» **Document section**
________________________

Under the details of the deal, as described by U.S. and Asian officials, the $400 million in aid - roughly the worth of a million tons of heavy fuel oil - would be disbursed to the North as it meets its initial commitments, probably over the course of a year. The first of those must be completed in the next 60 days: The "permanent disablement" of the country's existing nuclear facilities at Yongbyon, its main nuclear complex north of the capital, Pyongyang. The International Atomic Energy Agency, whose inspectors were kicked out of North Korea four years ago, would be invited back in. And the North would have to prepare a "complete declaration" of all its nuclear facilities, turning that over to all of the parties in the talks and the IAEA.
That would pave the way for a second phase, in which "working groups" would negotiate the details of disarmament, including turning over weapons and fuel. Other groups would explore normalization of relations, a peace treaty formally ending the Korean War and additional economic aid in return for disarmament.
But the disarmament process promises to be enormously complex. North Korea is believed to have made one or two weapons, or the fuel for them, nearly two decades ago, and perhaps a half dozen or more since 2003. But U.S. officials are uncertain how many weapons the North possesses, and in the second phase of the accord, the North would have to explain what it did with the uranium-enrichment equipment that it apparently purchased from Khan, whose network also supplied Iran and Libya.
Some experts are doubtful that the North will ever agree to turn over its weapons, which it considers its main bargaining chip with the West, and President Kim Jong Il's only insurance policy against being toppled. "This is a freeze with a promise to negotiate subsequent disarmament," said Gary Samore, who was the top nonproliferation official in the Clinton White House. "And a North Korean promise to negotiate later is pretty worthless."
Hill acknowledged that he had a lot of negotiating ahead. "This is only one phase of denuclearization," he said. "We're not done."
Pending approval of the deal, Hill said, the new working groups could be quickly established while chief negotiators would likely reconvene in Beijing as soon as next month. He said the tentative agreement would create a succession of deadlines that would need to be met as a precondition of the deal.

________________________

» **Supplied data**

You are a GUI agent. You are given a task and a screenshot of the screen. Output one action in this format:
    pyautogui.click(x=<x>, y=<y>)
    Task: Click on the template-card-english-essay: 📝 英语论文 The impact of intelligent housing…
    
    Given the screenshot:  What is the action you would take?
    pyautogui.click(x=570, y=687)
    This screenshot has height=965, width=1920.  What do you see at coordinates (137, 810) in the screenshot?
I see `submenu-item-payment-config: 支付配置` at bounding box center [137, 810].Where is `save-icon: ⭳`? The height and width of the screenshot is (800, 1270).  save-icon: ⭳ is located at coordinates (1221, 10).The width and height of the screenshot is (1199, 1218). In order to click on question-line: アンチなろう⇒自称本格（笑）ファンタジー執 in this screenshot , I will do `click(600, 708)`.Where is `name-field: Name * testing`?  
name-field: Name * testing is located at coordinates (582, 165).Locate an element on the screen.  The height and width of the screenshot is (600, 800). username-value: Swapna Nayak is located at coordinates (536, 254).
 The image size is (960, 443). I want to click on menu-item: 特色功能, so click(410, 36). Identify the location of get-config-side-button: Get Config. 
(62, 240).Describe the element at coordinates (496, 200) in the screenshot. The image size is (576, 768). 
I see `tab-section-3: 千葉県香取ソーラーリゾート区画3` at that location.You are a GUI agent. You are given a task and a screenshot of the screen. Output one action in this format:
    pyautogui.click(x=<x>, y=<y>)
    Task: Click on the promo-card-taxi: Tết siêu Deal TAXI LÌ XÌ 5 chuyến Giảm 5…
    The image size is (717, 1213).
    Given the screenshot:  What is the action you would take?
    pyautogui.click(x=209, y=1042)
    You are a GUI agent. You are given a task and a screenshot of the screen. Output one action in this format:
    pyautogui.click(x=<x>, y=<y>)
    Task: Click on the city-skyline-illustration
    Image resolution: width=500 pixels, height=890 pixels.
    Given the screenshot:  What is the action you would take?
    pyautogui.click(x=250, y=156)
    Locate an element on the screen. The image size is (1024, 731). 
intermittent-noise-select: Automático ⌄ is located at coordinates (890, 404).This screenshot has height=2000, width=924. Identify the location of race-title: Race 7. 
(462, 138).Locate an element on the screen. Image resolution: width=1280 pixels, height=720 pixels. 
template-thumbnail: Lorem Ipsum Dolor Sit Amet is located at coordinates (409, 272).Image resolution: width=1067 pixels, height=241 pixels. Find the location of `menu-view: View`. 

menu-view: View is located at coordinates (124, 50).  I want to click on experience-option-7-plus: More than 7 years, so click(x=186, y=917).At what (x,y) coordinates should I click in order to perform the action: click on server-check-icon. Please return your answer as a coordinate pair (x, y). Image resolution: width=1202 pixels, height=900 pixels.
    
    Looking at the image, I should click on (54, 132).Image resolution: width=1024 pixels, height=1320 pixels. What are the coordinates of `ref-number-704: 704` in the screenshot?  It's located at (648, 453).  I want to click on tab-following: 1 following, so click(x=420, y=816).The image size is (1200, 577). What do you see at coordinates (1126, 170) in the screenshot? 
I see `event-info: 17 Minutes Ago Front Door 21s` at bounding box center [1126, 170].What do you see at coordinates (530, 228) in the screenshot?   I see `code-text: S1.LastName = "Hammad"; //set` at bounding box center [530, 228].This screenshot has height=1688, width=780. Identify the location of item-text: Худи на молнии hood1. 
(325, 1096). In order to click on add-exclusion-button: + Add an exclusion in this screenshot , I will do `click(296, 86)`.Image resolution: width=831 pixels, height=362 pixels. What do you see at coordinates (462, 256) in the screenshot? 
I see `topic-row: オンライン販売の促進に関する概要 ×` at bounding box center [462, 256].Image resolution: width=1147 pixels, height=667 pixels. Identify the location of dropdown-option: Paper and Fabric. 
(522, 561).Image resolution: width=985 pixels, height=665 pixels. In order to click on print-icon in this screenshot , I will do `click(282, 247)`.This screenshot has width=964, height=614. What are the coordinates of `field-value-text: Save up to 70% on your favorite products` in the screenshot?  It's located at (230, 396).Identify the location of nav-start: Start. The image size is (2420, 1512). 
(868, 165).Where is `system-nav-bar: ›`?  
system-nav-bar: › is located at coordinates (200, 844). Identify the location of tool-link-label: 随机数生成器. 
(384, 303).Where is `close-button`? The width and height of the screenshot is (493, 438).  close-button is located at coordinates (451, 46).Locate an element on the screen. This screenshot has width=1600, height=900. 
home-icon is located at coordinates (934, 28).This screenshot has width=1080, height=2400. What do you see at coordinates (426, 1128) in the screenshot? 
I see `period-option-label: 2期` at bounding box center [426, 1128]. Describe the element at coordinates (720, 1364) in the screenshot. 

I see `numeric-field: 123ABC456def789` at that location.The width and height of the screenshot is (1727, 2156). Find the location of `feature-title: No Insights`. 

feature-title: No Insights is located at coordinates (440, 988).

________________________

» **Work order**
According to the article on the North Korean nuclear deal, how many days does North Korea have to complete the permanent disablement of its Yongbyon nuclear facilities?

» **Written answer**
60 days.